The patient was referred to cardiothoracic surgery and underwent a mechanical aortic valve replacement and ascending thoracic aorta replacement with a Dacron tube graft. Intraoperatively, the ascending aorta was noted to be diffusely thickened down to the aortic sinuses and the coronary ostia appeared friable. Anatomic histopathology revealed extensive chronic and focal acute inflammatory changes in the ascending aortic wall and the presence of giant cells (Figure 3). Gram stain and acid-fast bacilli stain were negative, as were aerobic, anaerobic, fungal, and mycobacterial cultures. A definitive diagnosis had not been determined, with noninfectious etiologies such as idiopathic aortitis or an inflammatory vasculitis remaining on the differential.
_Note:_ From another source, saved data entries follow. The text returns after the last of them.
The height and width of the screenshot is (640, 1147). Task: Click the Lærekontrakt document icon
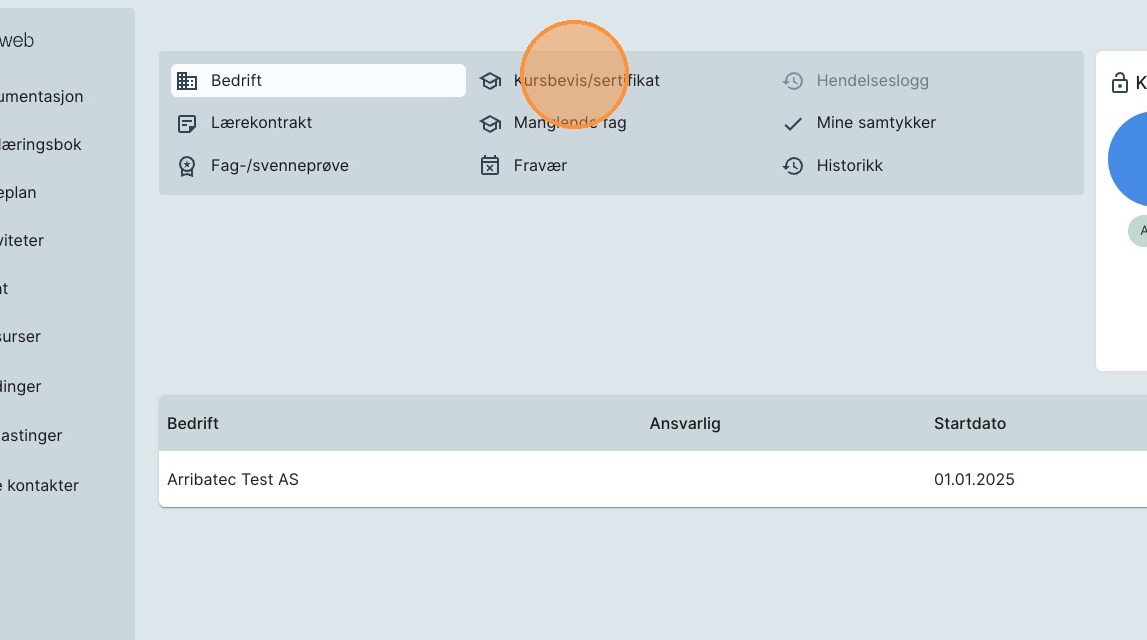(186, 124)
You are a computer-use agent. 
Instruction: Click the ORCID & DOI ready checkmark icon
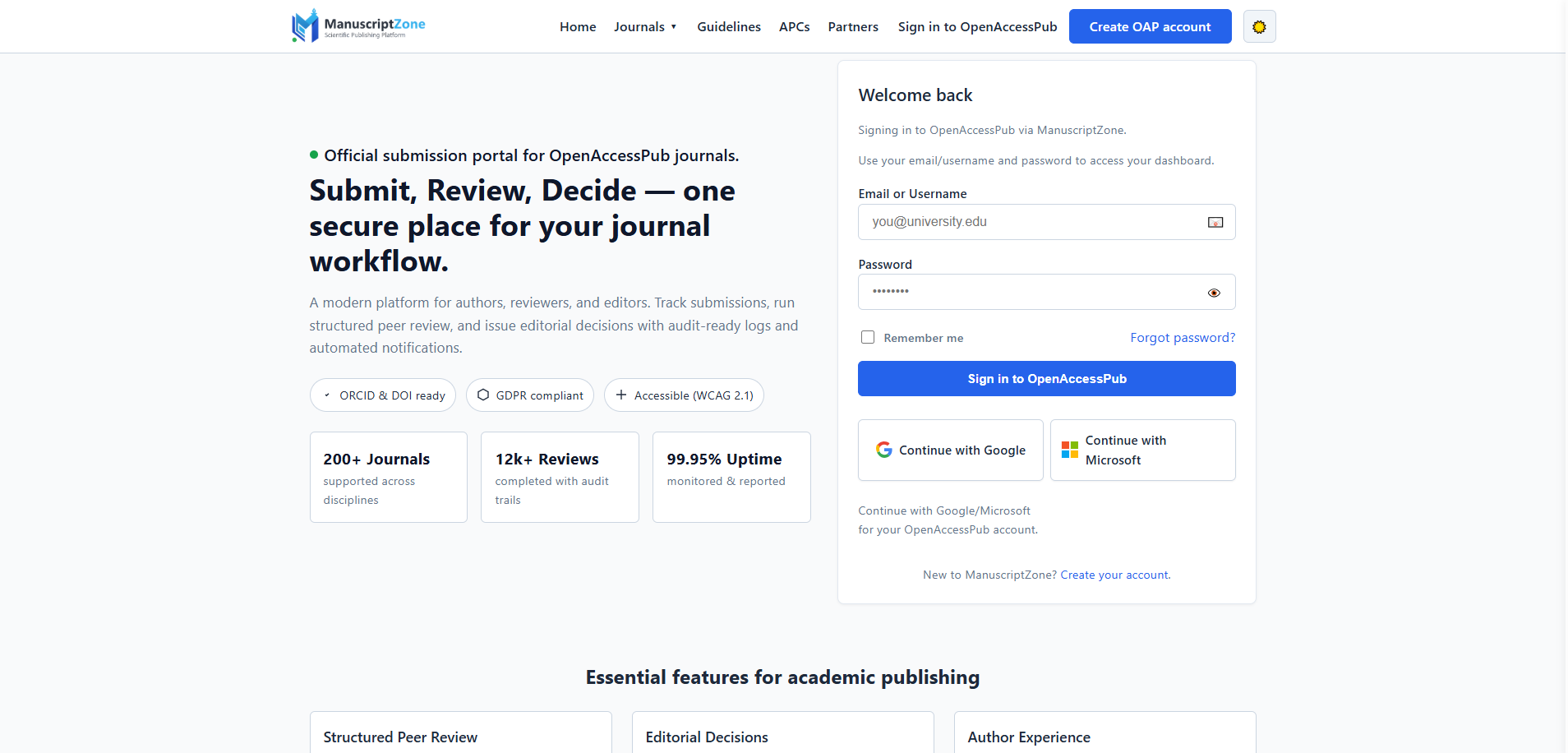327,395
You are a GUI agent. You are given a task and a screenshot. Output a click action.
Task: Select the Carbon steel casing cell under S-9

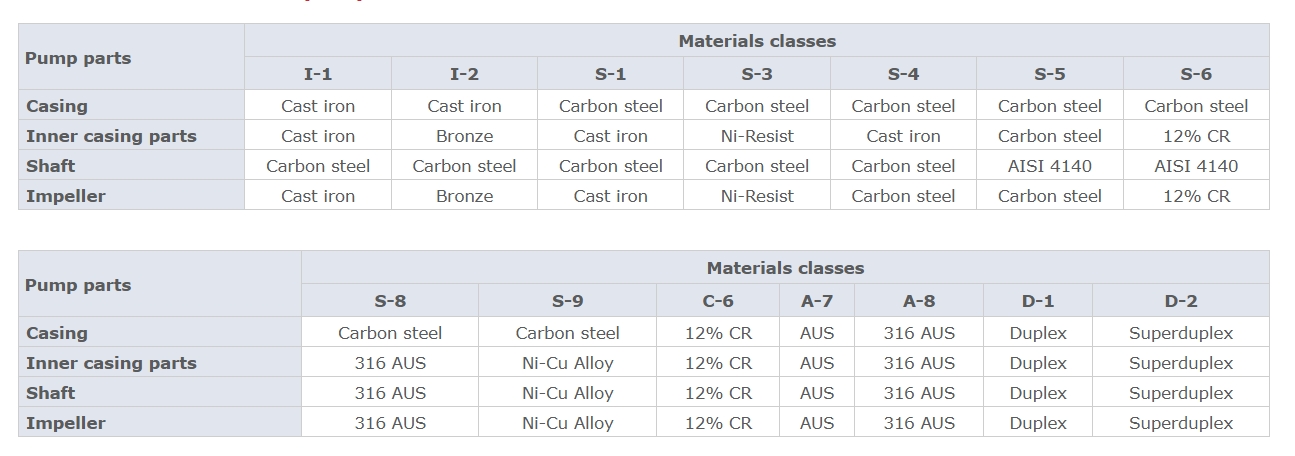coord(567,333)
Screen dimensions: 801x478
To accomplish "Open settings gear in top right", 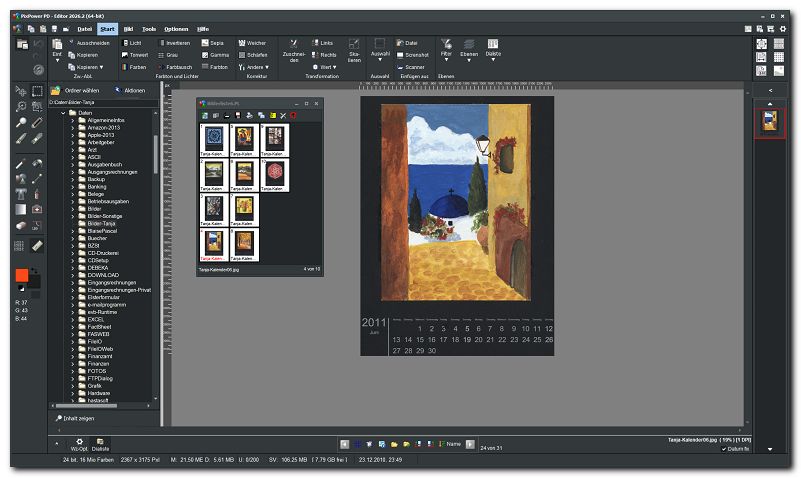I will tap(783, 30).
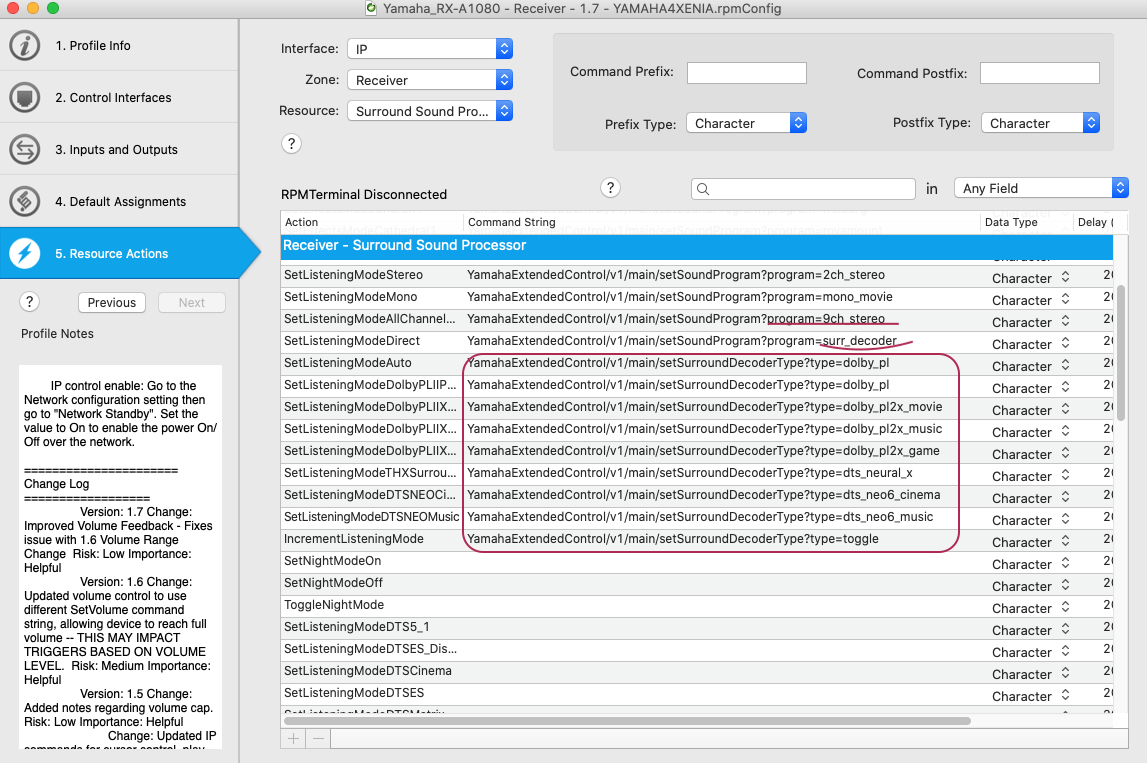The width and height of the screenshot is (1147, 763).
Task: Click the Control Interfaces step icon
Action: pos(24,98)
While nonspecific, the patient had a preoperative microcytic anemia (hemoglobin 12.3 g/dL, mean corpuscular volume 75 fL).

Figure 3. (A) Histology of the ascending aortic wall demonstrating abnormal wall thickness up to 0.7 cm, (B, asterisks) lymphoid aggregates in the tunica media and adventitia, (C) predominantly lymphoplasmacytic inflammatory cell infiltrates, and (D, asterisks) multinucleated giant cells.

Noninfectious causes of aortitis represent a heterogeneous group of conditions that include idiopathic or clinically isolated aortitis, large-vessel inflammatory vasculitides (eg, giant cell arteritis, Takayasu arteritis), autoimmune conditions (eg, Behçet’s disease, sarcoidosis, Sjögren’s syndrome), and other inflammatory conditions such as ankylosing spondylitis or antineutrophil cytoplasmic antibody associated vasculitides.1 Characteristic CMR findings across a spectrum of underlying causes include wall thickening and increased wall edema as evidenced by increased T2-weighted signal intensity and hyperenhancement after gadolinium-based contrast injection.2-4 Histopathologic findings, including the presence of giant cells, often overlap among different etiologies,5 highlighting the importance of a carefully revisited history and physical examination as well as directed laboratory testing and multimodality aortic imaging.

Our case demonstrates classic CMR findings of aortitis with radiopathologic correlation. While the patient’s demographic profile argues against giant cell arteritis or Takayasu arteritis, further investigations are needed before a diagnosis of idiopathic aortitis should be entertained.